Digital manufacturing often stuck in ‘pilot purgatory’

by Talk Business & Politics staff ([email protected]) 391 views 

A new McKinsey & Co. survey on digital manufacturing has found that most manufacturers are stuck in “pilot purgatory” when it comes to the practice. By “pilot purgatory,” McKinsey means there is “significant activity underway,” but companies haven’t experienced “meaningful bottom-line benefits.”

On average, 92% of respondents felt they were either on the same level as or ahead of their peers when it comes to digital manufacturing – “digitizing the production value chain.” However, less than one-third (30%) had actually moved their programs from pilot to scale.

“The results of our Digital Manufacturing Global Expert Survey 2018 clearly indicate that most companies are still struggling to move successfully from the piloting of point solutions to delivering sustainable impact at scale. Success stories for capturing sustainable impact at scale are still few and far between,” McKinsey noted in the report.

The companies in McKinsey’s survey are actively pursuing these three areas of digital manufacturing:
• Connectivity, or enabling the flow of relevant information to the right decision makers in real time. Examples include digital performance management and the use of augmented reality to communicate interactive work instructions and standard operating procedures.

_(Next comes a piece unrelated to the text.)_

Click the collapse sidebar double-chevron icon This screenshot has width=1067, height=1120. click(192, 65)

• Intelligence, or applying advanced analytics and artificial intelligence to an array of data to generate new insights and enable better decision making. Examples include predictive maintenance, digital quality management, and AI-driven demand forecasting.

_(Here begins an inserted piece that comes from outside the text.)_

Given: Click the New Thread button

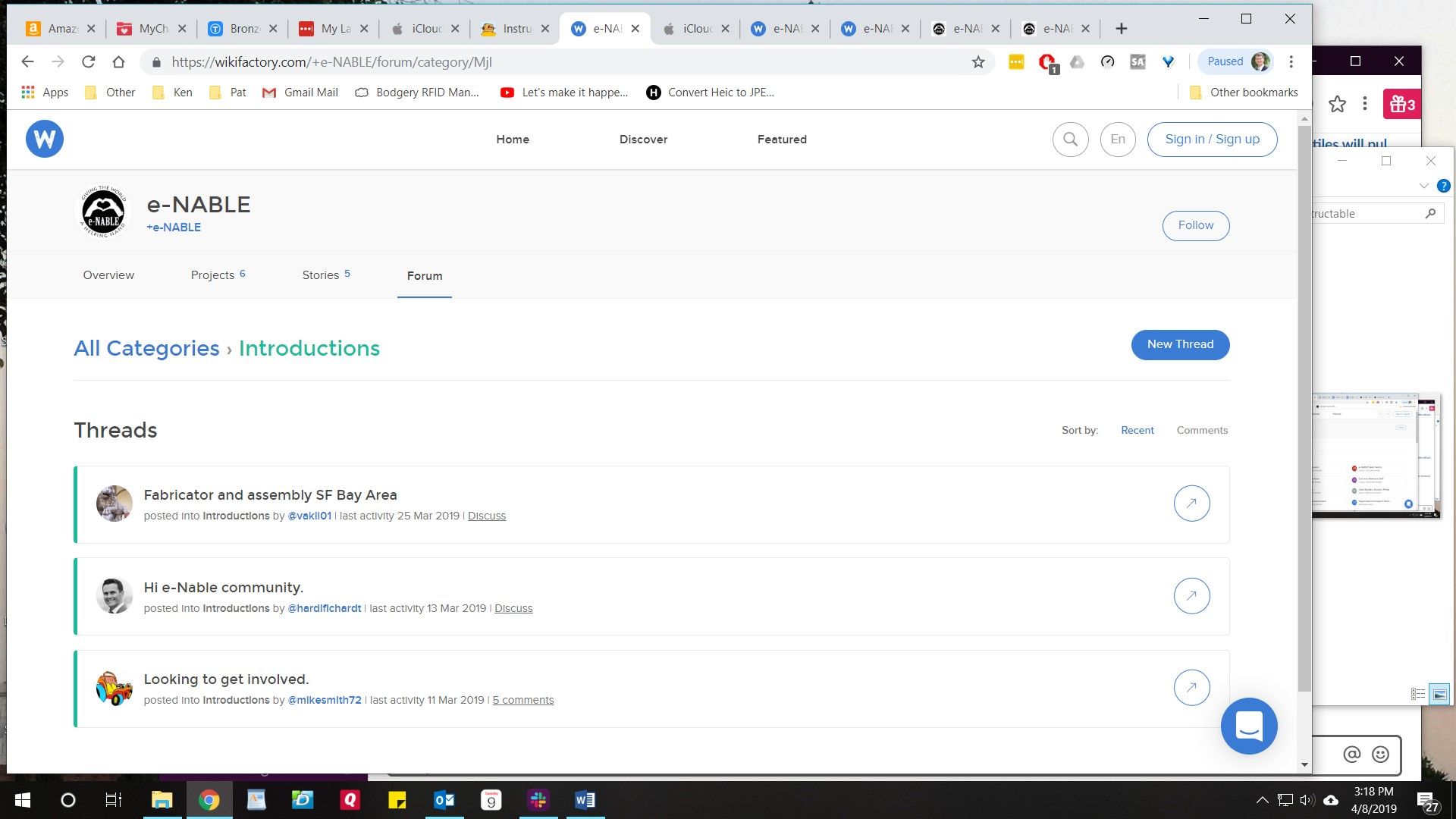Looking at the screenshot, I should [1180, 344].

• Flexible automation, or leveraging new robotic technologies to improve the productivity, quality, and safety of operational processes. Examples include autonomous guided vehicles and using cobots for assembly processes.

“These (survey results) show largely continued levels of enthusiasm and prioritization related to capturing benefits from Digital Manufacturing with notable acceleration in China and India and regression in Japan,” according to McKinsey.